Data extracted from a collection:
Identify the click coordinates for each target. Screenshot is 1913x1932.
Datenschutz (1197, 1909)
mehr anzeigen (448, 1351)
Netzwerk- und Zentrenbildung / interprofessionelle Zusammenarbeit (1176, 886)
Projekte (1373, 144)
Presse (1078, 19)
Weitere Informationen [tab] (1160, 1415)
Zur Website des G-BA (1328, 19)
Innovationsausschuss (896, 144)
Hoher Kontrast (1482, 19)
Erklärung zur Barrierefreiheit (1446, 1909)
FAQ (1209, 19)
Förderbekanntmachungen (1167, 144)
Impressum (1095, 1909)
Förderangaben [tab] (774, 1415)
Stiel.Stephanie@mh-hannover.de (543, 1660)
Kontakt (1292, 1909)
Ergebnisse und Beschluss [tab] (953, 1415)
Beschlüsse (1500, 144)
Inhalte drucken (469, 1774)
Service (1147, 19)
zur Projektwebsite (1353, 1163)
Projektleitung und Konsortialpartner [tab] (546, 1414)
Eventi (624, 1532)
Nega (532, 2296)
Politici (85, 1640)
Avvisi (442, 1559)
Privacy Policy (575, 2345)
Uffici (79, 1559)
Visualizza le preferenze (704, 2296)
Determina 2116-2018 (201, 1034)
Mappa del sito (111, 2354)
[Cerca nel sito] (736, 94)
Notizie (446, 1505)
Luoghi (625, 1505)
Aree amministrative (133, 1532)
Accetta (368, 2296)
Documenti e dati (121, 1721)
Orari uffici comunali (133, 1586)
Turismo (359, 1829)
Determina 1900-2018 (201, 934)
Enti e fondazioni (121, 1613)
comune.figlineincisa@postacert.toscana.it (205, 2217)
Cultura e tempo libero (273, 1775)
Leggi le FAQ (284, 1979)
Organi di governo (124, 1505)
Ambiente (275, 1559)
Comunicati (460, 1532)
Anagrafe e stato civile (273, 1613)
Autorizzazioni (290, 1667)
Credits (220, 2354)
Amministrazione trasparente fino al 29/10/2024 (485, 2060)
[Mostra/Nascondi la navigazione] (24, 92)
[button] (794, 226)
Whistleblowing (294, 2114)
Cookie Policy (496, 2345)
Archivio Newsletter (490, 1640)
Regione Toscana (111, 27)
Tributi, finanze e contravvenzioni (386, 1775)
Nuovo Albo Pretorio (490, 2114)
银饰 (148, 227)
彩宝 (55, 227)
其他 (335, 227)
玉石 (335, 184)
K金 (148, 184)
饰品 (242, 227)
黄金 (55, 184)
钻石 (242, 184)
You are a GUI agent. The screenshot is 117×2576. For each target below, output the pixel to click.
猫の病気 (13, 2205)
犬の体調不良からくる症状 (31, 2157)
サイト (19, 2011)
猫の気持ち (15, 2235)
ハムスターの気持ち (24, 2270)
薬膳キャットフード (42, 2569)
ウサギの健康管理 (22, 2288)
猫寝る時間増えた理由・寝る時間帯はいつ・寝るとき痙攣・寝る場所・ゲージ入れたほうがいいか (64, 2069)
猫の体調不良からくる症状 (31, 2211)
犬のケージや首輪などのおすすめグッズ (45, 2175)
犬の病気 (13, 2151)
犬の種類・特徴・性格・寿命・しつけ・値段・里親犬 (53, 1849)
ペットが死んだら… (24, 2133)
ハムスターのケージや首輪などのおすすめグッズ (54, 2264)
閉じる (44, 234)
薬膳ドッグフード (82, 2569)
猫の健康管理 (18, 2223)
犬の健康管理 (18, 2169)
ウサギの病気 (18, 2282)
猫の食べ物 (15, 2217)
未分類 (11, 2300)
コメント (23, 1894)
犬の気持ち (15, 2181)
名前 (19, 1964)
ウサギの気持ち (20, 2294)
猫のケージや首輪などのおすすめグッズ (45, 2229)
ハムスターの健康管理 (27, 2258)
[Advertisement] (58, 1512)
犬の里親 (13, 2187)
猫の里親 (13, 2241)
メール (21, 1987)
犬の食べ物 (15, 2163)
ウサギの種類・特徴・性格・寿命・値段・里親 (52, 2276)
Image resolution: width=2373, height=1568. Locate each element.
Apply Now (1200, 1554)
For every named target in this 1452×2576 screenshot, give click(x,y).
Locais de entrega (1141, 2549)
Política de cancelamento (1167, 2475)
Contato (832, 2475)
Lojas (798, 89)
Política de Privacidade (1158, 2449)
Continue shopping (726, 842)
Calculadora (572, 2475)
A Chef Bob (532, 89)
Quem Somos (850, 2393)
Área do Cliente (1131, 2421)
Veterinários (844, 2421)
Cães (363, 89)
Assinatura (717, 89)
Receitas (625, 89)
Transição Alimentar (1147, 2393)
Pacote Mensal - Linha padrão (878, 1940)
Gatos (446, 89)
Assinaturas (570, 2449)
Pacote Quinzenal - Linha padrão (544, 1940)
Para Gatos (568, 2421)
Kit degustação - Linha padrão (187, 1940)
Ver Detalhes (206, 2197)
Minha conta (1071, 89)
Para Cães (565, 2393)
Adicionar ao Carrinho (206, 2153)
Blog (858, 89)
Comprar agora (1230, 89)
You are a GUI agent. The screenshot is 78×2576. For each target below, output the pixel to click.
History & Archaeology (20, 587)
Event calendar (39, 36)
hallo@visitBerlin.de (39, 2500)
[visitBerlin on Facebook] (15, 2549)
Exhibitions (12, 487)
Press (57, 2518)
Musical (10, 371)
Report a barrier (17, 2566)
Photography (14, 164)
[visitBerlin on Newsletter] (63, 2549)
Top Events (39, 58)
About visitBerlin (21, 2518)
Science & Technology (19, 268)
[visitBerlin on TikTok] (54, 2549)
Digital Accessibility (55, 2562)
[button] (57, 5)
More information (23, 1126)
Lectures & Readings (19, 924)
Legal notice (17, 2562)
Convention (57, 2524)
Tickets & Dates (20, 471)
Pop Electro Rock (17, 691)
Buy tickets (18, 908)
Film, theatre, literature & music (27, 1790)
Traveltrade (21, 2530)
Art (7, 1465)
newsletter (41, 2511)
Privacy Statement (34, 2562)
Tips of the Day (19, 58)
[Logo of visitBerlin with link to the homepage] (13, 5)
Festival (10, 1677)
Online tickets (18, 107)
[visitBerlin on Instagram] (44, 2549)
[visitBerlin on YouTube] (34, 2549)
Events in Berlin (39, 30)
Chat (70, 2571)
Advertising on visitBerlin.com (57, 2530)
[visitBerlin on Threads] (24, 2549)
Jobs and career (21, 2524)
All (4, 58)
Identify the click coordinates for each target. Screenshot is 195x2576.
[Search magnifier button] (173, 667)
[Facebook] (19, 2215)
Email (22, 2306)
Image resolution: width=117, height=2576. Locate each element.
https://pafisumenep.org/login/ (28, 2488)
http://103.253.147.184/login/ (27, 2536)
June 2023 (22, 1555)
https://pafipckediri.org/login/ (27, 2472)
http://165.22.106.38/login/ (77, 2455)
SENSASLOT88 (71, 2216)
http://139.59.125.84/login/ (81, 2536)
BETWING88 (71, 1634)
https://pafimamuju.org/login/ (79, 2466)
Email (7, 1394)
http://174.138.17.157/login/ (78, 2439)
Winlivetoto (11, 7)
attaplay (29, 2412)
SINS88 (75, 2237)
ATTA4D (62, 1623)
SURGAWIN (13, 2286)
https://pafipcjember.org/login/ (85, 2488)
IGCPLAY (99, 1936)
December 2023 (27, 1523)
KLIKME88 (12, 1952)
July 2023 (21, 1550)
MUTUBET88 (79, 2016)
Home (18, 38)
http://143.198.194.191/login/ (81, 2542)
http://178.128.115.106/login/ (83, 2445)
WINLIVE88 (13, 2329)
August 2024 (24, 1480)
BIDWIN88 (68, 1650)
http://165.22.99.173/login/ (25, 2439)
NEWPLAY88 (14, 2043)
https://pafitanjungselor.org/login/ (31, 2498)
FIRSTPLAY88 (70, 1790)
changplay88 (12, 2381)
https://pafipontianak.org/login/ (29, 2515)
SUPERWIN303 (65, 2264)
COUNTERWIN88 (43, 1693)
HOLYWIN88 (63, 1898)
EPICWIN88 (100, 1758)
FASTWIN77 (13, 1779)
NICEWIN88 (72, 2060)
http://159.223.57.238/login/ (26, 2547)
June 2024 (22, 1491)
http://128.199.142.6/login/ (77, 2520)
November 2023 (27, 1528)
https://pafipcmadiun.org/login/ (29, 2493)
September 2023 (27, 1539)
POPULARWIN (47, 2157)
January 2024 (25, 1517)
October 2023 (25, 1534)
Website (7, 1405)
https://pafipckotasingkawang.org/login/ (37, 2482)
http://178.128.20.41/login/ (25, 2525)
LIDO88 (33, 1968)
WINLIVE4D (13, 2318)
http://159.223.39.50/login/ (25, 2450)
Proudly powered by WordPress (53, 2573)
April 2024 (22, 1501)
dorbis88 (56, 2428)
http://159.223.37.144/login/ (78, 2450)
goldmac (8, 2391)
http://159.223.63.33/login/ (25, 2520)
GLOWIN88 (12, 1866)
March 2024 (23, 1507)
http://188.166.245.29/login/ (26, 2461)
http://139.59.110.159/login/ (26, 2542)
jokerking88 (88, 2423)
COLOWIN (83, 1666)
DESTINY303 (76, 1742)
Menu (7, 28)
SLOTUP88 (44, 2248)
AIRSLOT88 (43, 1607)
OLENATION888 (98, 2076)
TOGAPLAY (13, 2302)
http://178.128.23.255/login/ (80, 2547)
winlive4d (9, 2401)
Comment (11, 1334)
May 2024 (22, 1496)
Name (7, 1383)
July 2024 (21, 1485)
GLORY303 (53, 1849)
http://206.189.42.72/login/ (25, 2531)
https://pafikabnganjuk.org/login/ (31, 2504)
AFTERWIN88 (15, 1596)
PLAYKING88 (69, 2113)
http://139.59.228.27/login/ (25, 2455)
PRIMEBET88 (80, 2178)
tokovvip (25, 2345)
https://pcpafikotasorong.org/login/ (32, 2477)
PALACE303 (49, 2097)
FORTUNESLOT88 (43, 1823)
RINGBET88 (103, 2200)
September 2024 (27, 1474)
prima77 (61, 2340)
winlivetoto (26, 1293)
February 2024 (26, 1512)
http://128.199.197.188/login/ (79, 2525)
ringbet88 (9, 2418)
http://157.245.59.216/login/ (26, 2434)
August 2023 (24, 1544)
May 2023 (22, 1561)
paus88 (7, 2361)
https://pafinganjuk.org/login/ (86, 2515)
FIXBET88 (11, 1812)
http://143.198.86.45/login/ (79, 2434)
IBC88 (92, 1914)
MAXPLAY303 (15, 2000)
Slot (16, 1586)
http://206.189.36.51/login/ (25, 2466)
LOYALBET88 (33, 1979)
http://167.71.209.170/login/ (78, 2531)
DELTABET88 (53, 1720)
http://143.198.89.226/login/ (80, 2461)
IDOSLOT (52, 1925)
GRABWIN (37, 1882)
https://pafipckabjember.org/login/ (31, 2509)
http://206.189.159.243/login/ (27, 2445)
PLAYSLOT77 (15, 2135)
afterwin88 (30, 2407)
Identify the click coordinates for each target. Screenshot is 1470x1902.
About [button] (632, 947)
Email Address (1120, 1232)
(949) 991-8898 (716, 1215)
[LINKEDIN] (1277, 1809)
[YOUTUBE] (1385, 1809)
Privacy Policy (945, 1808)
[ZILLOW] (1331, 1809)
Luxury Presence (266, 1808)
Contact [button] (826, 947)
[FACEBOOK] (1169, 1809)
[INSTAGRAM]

TASK STATEMENT - Please output the exact lines of the records above, beginning with the first and stopping after the line that holds "Hoher Kontrast (1482, 19)", and nothing else.

RESPONSE BOX -
Identify the click coordinates for each target. Screenshot is 1913x1932.
Datenschutz (1197, 1909)
mehr anzeigen (448, 1351)
Netzwerk- und Zentrenbildung / interprofessionelle Zusammenarbeit (1176, 886)
Projekte (1373, 144)
Presse (1078, 19)
Weitere Informationen [tab] (1160, 1415)
Zur Website des G-BA (1328, 19)
Innovationsausschuss (896, 144)
Hoher Kontrast (1482, 19)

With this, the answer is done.